Helpers for processing mutation data into standard formats originally developed for the [ExploSig](https://github.com/lrgr/explosig) family of tools.

- [Documentation](https://lrgr.github.io/explosig-data/)

### Installation

```sh
pip install explosig-data
```

### Example 

With raw SSM/MAF file from ICGC or TCGA:

```python
>>> import explosig_data as ed

>>> # Step 1: Process into the ExploSig "standard format":
>>> data_container = ed.standardize_ICGC_ssm_file('path/to/ssm.tsv') # if ICGC
>>> data_container = ed.standardize_TCGA_maf_file('path/to/maf.tsv') # if TCGA

>>> # Step 2: Process further
>>> data_container.extend_df().to_counts_df('SBS_96', ed.categories.SBS_96_category_list())

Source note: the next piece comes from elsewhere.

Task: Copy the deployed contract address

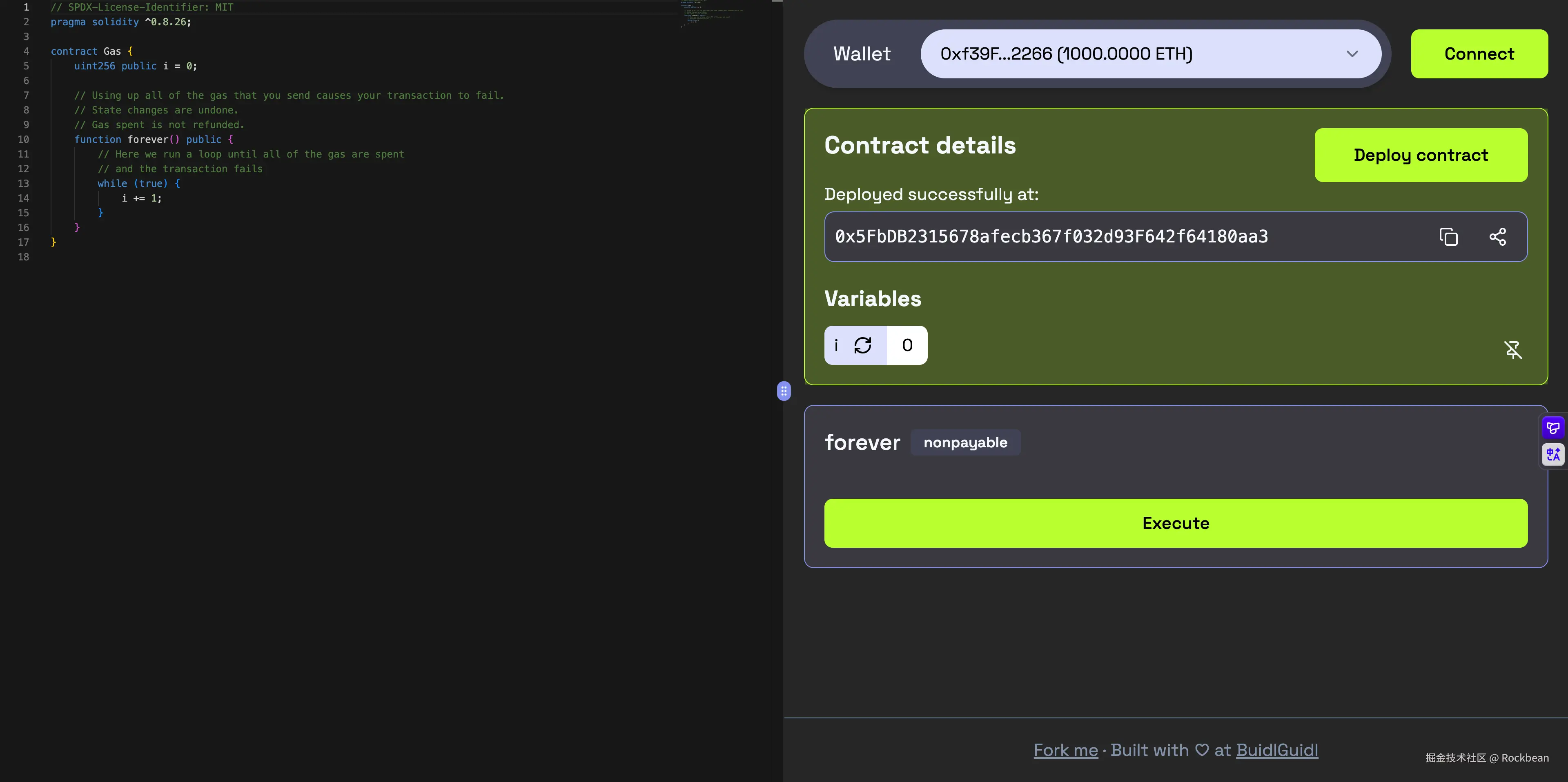Action: pyautogui.click(x=1448, y=237)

>>> # Step 3: Access any processed dataframe of interest:
>>> ssm_df = data_container.ssm_df
>>> extended_df = data_container.extended_df
>>> counts_df = data_container.counts_dfs['SBS_96']


>>> # Alternatively, use without the chaining API:
>>> ssm_df = ed.standardize_ICGC_ssm_file('path/to/ssm.tsv', wrap=False) # if ICGC
>>> ssm_df = ed.standardize_TCGA_maf_file('path/to/maf.tsv', wrap=False) # if TCGA
>>> extended_df = ed.extend_ssm_df(ssm_df)
>>> counts_df = ed.counts_from_extended_ssm_df(
        extended_df, 
        category_colname='SBS_96', 
        category_values=ed.categories.SBS_96_category_list()
    )
```

With data already in the ExploSig "standard format":

```python
>>> import explosig_data as ed
>>> import pandas as pd

>>> # Step 0: Load the data into a dataframe, for example by reading from a TSV file.
>>> ssm_df = pd.read_csv('path/to/standard.tsv', sep='\t')

>>> # Step 1: Wrap the dataframe using the container class to allow use of the chainable functions.
>>> data_container = ed.SimpleSomaticMutationContainer(ssm_df)

>>> # Now see step 2 above (or the alternative steps above).
```


### Development

Install for development (in editable mode):

```sh
pip install -e .
```

Build and push to PyPI:

```sh
python setup.py sdist bdist_wheel
python -m twine upload dist/*
```